Los monjes se especializaban en algunos géneros literarios, como el relato de las vidas de santos (hagiografía), la Historia (de toda la cristiandad, de su región o de su abadía), los comentarios de la Biblia o de los Padres de la Iglesia, etcétera. La cultura monástica servía también para gestionar el patrimonio y elaboraba libros (libri iurium, cartularios) que recopilaban la documentación sobre los derechos de propiedad de una comunidad sobre un terreno o una jurisdicción.

• [Tarea escrita 1]: Según el texto sobre la cultura de los monjes, ¿en qué géneros literarios se especializaban? Enuméralos todos.

• [Datos de entrada]:
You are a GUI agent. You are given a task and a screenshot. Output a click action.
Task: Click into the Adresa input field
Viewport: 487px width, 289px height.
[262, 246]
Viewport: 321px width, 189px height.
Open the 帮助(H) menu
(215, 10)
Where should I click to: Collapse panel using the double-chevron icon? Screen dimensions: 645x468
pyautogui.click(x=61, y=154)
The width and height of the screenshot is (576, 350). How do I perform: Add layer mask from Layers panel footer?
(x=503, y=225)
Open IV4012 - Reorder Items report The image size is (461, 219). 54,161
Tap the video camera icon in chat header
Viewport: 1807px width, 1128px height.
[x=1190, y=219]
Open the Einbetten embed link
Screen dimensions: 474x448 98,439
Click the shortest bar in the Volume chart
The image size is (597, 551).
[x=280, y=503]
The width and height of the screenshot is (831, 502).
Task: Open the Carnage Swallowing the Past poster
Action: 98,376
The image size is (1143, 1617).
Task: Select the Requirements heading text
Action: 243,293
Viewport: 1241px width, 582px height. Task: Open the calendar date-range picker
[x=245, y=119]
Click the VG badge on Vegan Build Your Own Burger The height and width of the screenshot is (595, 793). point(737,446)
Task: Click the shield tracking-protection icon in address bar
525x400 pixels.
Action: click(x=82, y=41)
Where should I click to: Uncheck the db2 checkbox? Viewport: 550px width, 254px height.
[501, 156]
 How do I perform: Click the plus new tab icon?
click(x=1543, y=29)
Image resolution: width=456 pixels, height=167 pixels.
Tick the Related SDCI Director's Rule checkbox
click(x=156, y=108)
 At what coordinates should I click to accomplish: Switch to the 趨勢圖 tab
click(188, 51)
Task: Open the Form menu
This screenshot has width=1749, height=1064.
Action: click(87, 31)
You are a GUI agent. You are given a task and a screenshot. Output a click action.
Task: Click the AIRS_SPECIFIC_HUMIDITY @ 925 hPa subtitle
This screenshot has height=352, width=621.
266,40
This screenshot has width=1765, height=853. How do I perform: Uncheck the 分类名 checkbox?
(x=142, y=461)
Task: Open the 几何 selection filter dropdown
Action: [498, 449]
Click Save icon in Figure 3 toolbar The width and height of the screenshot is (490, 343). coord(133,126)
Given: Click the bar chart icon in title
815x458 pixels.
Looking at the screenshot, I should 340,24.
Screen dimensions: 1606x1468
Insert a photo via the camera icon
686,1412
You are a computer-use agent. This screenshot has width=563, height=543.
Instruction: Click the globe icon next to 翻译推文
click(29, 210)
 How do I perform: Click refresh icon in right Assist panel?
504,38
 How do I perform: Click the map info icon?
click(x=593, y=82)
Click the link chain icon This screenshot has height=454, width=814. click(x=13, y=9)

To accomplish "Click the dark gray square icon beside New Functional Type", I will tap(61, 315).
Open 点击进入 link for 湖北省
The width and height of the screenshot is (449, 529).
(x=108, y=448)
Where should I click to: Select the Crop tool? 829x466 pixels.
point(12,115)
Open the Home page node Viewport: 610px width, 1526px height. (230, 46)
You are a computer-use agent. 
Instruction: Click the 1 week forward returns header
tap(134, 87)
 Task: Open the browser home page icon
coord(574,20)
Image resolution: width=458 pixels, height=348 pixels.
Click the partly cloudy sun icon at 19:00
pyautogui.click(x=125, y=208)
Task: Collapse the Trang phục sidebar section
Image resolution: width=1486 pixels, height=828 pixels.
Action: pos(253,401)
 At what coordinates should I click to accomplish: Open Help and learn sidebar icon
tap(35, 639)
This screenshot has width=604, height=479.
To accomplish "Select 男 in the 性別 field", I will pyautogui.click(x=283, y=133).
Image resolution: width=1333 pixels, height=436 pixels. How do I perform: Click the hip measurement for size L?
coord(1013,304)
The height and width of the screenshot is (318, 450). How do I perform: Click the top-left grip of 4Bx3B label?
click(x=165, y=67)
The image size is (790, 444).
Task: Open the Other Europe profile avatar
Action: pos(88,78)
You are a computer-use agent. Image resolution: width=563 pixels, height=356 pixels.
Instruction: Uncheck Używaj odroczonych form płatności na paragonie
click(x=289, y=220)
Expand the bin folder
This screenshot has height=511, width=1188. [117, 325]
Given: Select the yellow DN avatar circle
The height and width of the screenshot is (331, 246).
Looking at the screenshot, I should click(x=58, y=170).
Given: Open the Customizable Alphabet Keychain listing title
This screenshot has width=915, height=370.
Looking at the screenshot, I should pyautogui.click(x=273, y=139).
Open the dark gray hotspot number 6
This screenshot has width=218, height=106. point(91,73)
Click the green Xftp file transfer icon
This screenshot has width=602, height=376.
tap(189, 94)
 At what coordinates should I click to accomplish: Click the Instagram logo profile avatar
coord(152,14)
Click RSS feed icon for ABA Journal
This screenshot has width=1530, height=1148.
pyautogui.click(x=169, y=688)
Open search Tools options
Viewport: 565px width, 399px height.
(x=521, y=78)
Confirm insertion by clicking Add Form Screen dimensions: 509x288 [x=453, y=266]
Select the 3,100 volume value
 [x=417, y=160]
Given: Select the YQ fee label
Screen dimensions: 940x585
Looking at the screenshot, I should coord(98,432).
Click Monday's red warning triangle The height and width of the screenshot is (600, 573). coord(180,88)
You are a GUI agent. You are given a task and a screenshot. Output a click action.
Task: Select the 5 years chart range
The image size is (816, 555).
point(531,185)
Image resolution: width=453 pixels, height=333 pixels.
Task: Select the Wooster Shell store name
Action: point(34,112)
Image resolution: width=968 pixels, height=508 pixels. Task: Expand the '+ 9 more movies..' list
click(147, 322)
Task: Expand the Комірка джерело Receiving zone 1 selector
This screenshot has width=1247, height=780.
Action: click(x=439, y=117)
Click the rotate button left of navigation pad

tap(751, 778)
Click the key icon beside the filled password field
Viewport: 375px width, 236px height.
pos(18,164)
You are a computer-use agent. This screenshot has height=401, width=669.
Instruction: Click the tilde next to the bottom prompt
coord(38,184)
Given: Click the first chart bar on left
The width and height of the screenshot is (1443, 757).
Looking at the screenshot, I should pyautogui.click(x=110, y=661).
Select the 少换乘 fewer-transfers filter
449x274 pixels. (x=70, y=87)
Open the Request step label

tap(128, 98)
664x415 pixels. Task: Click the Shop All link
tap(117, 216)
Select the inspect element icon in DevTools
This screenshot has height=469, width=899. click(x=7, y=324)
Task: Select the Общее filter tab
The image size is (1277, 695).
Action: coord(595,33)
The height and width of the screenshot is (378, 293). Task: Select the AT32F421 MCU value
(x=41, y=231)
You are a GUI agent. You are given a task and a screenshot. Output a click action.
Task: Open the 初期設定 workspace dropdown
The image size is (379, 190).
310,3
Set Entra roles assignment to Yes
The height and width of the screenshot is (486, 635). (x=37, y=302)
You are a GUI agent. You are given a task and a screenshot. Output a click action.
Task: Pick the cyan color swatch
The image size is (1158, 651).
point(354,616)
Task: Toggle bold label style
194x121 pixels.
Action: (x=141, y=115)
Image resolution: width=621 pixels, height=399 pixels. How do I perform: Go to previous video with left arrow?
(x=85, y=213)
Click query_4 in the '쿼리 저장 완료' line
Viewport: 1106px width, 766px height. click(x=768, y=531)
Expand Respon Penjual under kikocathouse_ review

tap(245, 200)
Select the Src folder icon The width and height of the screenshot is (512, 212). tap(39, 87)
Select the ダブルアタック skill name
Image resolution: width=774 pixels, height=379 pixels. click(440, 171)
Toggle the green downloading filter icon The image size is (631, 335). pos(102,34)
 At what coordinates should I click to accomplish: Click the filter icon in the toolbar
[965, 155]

• [Tarea escrita 2]: Saca del listado cada línea en la que aparezca la palabra "dimensions".

• [Respuesta completa 1]:
- El relato de las vidas de santos (hagiografía)
- La Historia (de toda la cristiandad, de su región o de su abadía)
- Los comentarios de la Biblia o de los Padres de la Iglesia

• [Respuesta completa 2]:
Where should I click to: Collapse panel using the double-chevron icon? Screen dimensions: 645x468
Screen dimensions: 474x448 98,439
Screen dimensions: 1606x1468
Confirm insertion by clicking Add Form Screen dimensions: 509x288 [x=453, y=266]
Screen dimensions: 940x585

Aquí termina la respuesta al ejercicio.